■ **Things to do**
A) Answer these questions from the Passengers film listing:
(i) On what date does the film premiere on VOD?
(ii) Who directed the film?
(iii) According to the Variety quotation, whose script is it?
B) Recast as a bulleted list the paragraph of the Passengers film listing that opens with "Passengers. Rating: 2 (out of 5)", retaining its main facts.
C) List every actor named on the "Starring" line of the Passengers film listing.
-- BEGIN Supplied text --
Passengers.  Rating:  2 (out of 5).  Aurora and Jim are two passengers onboard a spaceship transporting them to a new life on another planet. The trip goes horribly wrong when they wake up 90 years before their schedule. The film will premiere on VOD on Tuesday, March 14.  The Seattle Times says, “Passengers turns out to be a very strange journey indeed; here’s hoping these two team up again, in something more worthy of them.”

Starring: Andy Garcia, Chris Pratt, Jennifer Lawrence, Laurence Fishburne, Michael Sheen
Director: Morten Tyldum
Rating: PG-13
Genre: Adventure, Sci-Fi, Drama, Romance



According to The Seattle Times, “Passengers turns out to be a very strange journey indeed; here’s hoping these two team up again, in something more worthy of them.”

Variety says, “There’s only one place for Passengers to go, and once it gets there, Jon Spaihts’s script runs out of gas. Tyldun handles the dialogue almost as if he were doing a stage play, but he turns out to be a blah director of spectacle; he doesn’t make it dramatic.”
-- END Supplied text --
-- BEGIN Data section --
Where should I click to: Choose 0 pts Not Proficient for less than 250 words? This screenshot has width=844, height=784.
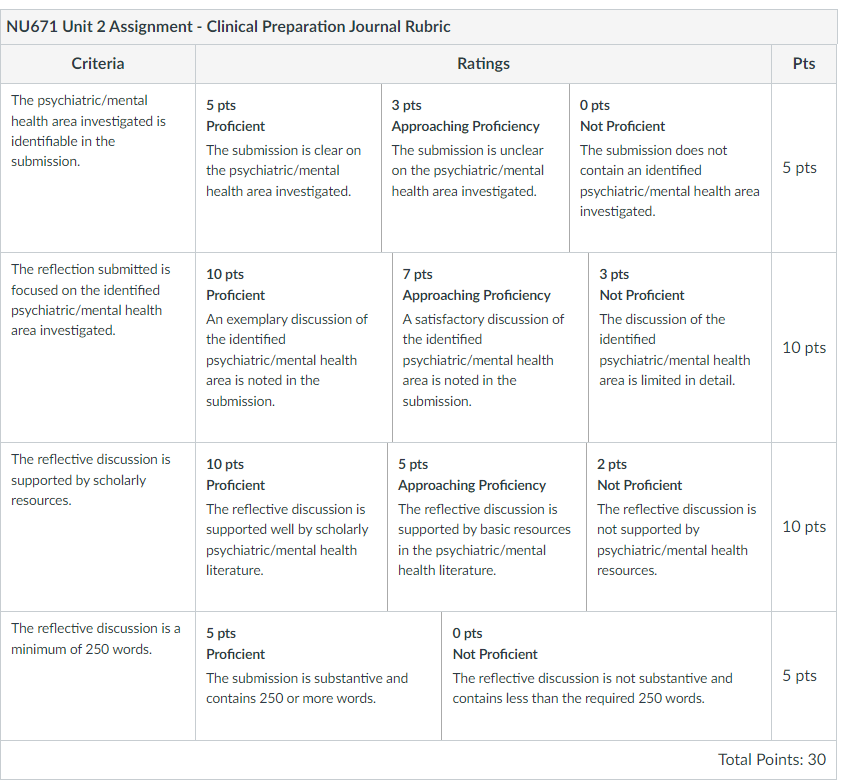(606, 676)

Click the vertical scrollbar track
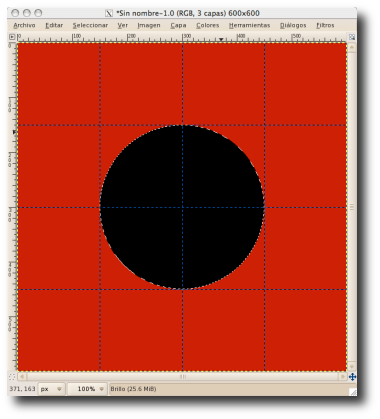click(x=352, y=207)
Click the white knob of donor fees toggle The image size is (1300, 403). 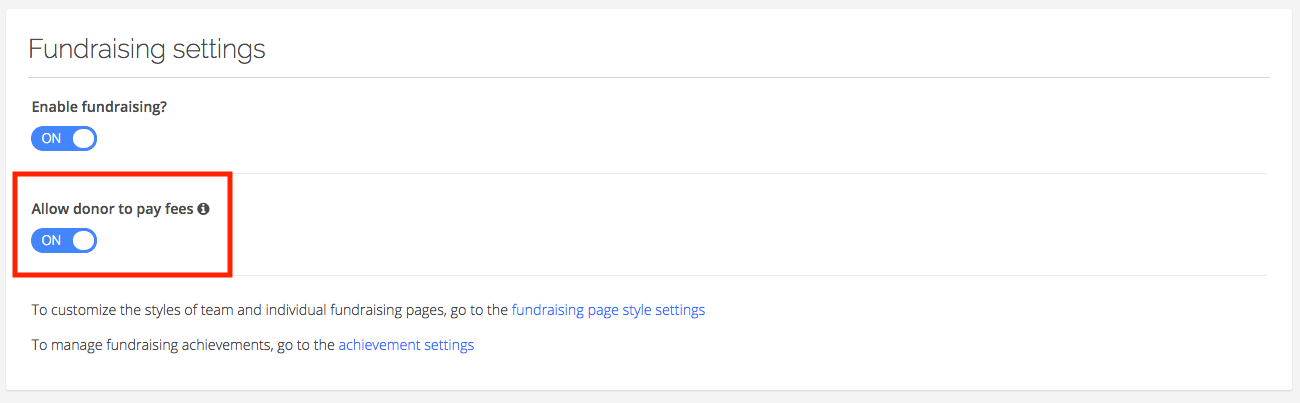(84, 240)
-- END Data section --
■ **The answers**
A)
(i) Tuesday, March 14
(ii) Morten Tyldum
(iii) Jon Spaihts's

B)
- Film: Passengers, rated 2 out of 5.
- Plot: Aurora and Jim are passengers on a spaceship carrying them to a new life on another planet, and the trip goes horribly wrong when they wake up 90 years ahead of schedule.
- Release: the film premieres on VOD on Tuesday, March 14.
- The Seattle Times calls it "a very strange journey indeed" and hopes the two team up again in something more worthy of them.

C)
- Andy Garcia
- Chris Pratt
- Jennifer Lawrence
- Laurence Fishburne
- Michael Sheen